:: EXERCISE ::
Restate word for word the lines of the records below, starting at the line that contains "Given: Click the Save routes button" and ending at the line that contains "Task: Click the '+1.5°' column header", with both of those lines included and nothing else.

:: ENTRIES PROVIDED ::
---

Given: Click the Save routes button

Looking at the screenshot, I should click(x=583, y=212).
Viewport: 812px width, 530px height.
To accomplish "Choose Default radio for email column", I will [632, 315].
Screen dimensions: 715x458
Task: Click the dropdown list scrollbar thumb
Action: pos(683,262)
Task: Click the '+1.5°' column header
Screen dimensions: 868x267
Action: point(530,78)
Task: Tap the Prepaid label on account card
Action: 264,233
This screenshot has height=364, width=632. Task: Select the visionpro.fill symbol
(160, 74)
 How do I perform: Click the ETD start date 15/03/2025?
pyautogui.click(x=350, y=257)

---

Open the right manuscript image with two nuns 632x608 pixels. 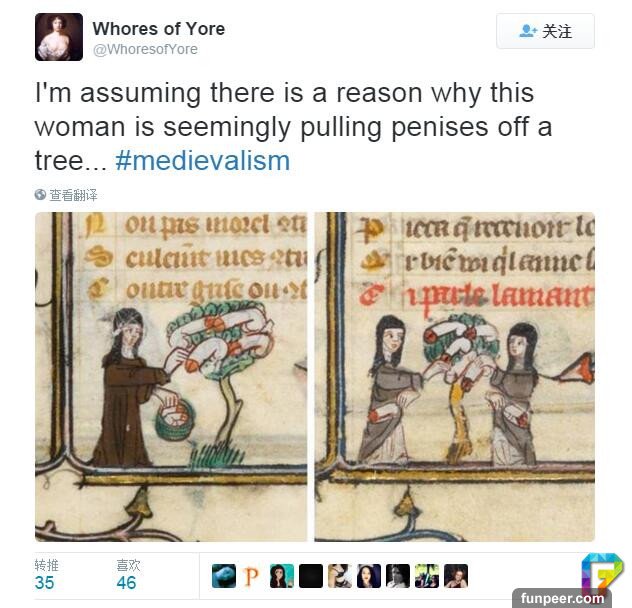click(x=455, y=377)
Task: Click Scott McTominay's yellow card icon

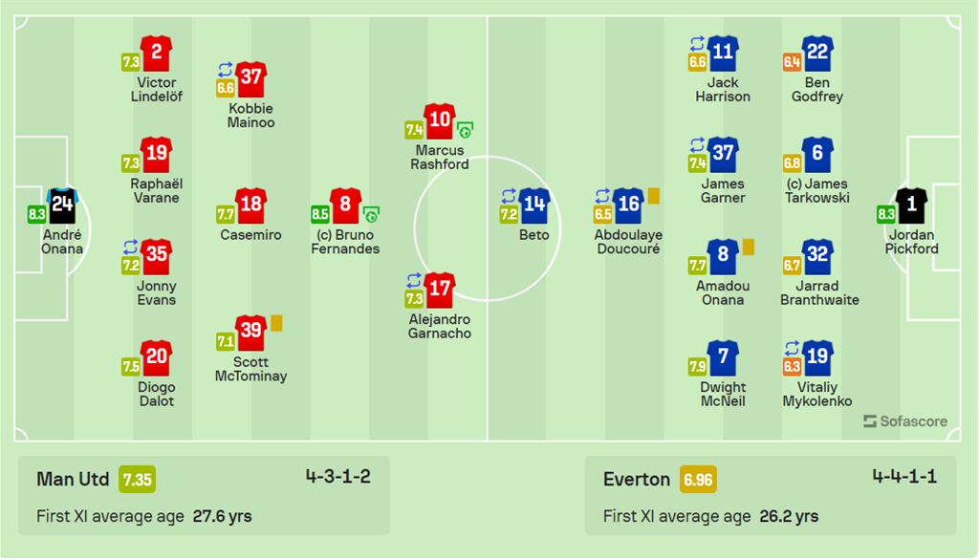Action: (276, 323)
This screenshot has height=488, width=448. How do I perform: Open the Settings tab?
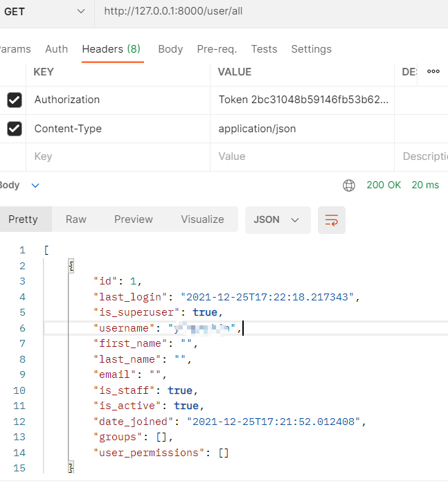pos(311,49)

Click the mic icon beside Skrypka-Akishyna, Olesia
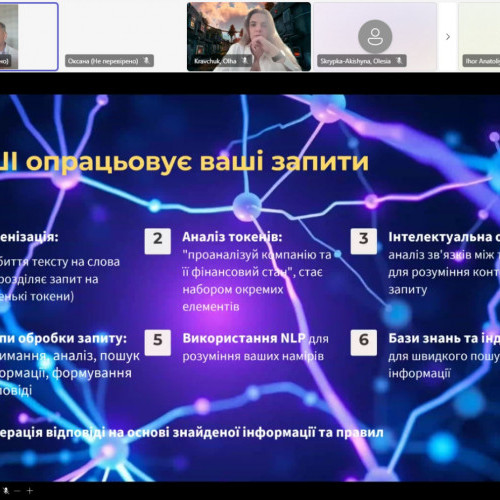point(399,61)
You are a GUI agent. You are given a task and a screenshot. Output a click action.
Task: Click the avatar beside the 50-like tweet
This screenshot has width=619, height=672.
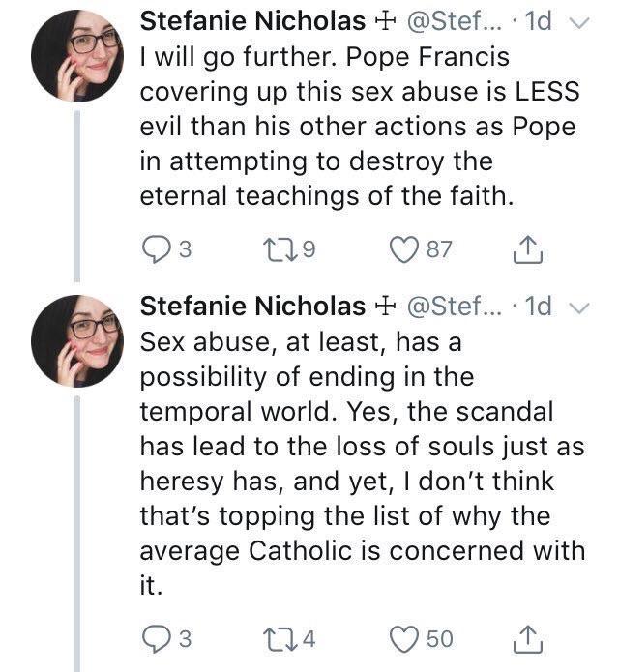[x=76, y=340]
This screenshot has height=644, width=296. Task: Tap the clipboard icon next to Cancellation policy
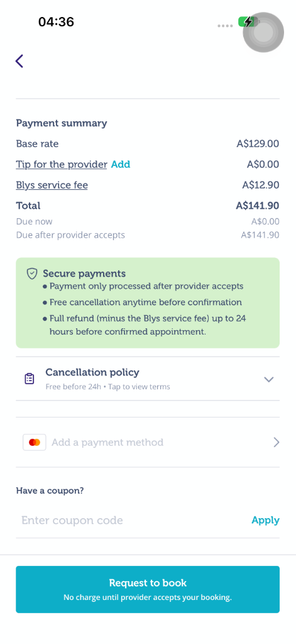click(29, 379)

---

:: EXPECTED OUTPUT ::
Given: Click the Save routes button

Looking at the screenshot, I should click(x=583, y=212).
Viewport: 812px width, 530px height.
To accomplish "Choose Default radio for email column", I will [632, 315].
Screen dimensions: 715x458
Task: Click the dropdown list scrollbar thumb
Action: pos(683,262)
Task: Click the '+1.5°' column header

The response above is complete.